[INSTRUCTIONS TO FOLLOW]
All lines from the one with "Where should I click to: Click the Home" through the close of the records below are to be set down exactly, and no others.

[AVAILABLE RECORDS]
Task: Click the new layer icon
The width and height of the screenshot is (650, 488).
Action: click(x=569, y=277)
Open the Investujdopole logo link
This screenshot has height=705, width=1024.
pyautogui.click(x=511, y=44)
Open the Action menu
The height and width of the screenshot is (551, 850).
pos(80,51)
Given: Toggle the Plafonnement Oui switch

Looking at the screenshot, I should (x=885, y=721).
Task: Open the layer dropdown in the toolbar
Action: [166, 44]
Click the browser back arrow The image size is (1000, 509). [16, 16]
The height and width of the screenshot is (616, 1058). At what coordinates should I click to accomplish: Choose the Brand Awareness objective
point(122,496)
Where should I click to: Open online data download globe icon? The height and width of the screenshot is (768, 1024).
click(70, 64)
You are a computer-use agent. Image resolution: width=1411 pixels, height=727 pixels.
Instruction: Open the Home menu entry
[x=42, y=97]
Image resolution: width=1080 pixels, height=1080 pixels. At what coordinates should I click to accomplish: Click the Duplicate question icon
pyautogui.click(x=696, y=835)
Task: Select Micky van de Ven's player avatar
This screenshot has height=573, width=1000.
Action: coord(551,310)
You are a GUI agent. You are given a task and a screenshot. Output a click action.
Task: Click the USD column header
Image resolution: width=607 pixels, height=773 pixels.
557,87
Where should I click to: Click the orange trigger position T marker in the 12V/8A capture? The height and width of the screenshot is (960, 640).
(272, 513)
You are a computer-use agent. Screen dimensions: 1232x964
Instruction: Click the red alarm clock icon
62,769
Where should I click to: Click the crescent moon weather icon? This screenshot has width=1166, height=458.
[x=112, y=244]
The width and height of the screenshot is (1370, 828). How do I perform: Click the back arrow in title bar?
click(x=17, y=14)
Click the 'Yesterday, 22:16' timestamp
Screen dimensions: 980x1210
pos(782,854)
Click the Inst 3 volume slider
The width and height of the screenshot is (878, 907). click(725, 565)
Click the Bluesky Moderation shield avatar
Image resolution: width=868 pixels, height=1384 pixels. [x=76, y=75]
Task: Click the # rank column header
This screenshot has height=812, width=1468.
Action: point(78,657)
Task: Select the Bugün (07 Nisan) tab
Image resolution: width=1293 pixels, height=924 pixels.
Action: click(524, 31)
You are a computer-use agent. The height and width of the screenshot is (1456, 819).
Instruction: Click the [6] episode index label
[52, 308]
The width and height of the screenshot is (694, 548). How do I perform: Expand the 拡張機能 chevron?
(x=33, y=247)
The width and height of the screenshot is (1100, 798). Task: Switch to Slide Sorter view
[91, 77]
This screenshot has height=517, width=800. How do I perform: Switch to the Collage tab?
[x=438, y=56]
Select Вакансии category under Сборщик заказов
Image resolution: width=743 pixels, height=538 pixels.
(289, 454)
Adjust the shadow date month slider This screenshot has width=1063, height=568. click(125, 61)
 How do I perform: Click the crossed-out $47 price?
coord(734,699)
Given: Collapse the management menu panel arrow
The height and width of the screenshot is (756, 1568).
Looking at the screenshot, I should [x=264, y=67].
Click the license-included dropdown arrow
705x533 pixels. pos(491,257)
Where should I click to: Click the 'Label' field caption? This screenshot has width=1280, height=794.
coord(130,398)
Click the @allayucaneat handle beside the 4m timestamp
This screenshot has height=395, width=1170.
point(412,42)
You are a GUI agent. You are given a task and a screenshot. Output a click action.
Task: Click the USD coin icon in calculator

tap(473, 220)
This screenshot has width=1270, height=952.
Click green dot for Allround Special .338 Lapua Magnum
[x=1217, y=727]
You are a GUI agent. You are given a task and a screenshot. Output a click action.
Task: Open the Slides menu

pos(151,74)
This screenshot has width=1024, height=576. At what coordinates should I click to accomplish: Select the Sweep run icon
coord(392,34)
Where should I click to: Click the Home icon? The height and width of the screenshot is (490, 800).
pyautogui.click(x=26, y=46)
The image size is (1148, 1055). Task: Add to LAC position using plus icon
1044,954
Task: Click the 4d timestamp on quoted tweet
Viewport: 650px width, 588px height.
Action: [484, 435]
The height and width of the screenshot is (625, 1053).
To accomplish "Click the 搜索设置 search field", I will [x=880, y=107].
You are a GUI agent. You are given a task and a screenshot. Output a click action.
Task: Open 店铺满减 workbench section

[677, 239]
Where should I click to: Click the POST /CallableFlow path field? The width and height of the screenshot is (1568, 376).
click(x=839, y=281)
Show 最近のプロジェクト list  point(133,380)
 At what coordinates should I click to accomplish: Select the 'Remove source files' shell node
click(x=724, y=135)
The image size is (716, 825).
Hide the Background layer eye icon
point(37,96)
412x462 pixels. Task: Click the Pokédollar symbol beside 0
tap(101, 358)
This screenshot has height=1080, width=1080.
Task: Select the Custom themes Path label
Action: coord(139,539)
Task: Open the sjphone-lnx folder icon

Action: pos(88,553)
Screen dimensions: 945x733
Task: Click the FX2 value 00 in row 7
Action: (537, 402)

[RESULT]
Where should I click to: Click the Home icon? The height and width of the screenshot is (490, 800).
pyautogui.click(x=26, y=46)
The image size is (1148, 1055). Task: Add to LAC position using plus icon
1044,954
Task: Click the 4d timestamp on quoted tweet
Viewport: 650px width, 588px height.
Action: [484, 435]
The height and width of the screenshot is (625, 1053).
To accomplish "Click the 搜索设置 search field", I will [x=880, y=107].
You are a GUI agent. You are given a task and a screenshot. Output a click action.
Task: Open 店铺满减 workbench section

[677, 239]
Where should I click to: Click the POST /CallableFlow path field? The width and height of the screenshot is (1568, 376).
click(x=839, y=281)
Show 最近のプロジェクト list  point(133,380)
 At what coordinates should I click to accomplish: Select the 'Remove source files' shell node
click(x=724, y=135)
The image size is (716, 825).
Hide the Background layer eye icon
point(37,96)
412x462 pixels. Task: Click the Pokédollar symbol beside 0
tap(101, 358)
This screenshot has height=1080, width=1080.
Task: Select the Custom themes Path label
Action: coord(139,539)
Task: Open the sjphone-lnx folder icon

Action: pos(88,553)
Screen dimensions: 945x733
Task: Click the FX2 value 00 in row 7
Action: (537, 402)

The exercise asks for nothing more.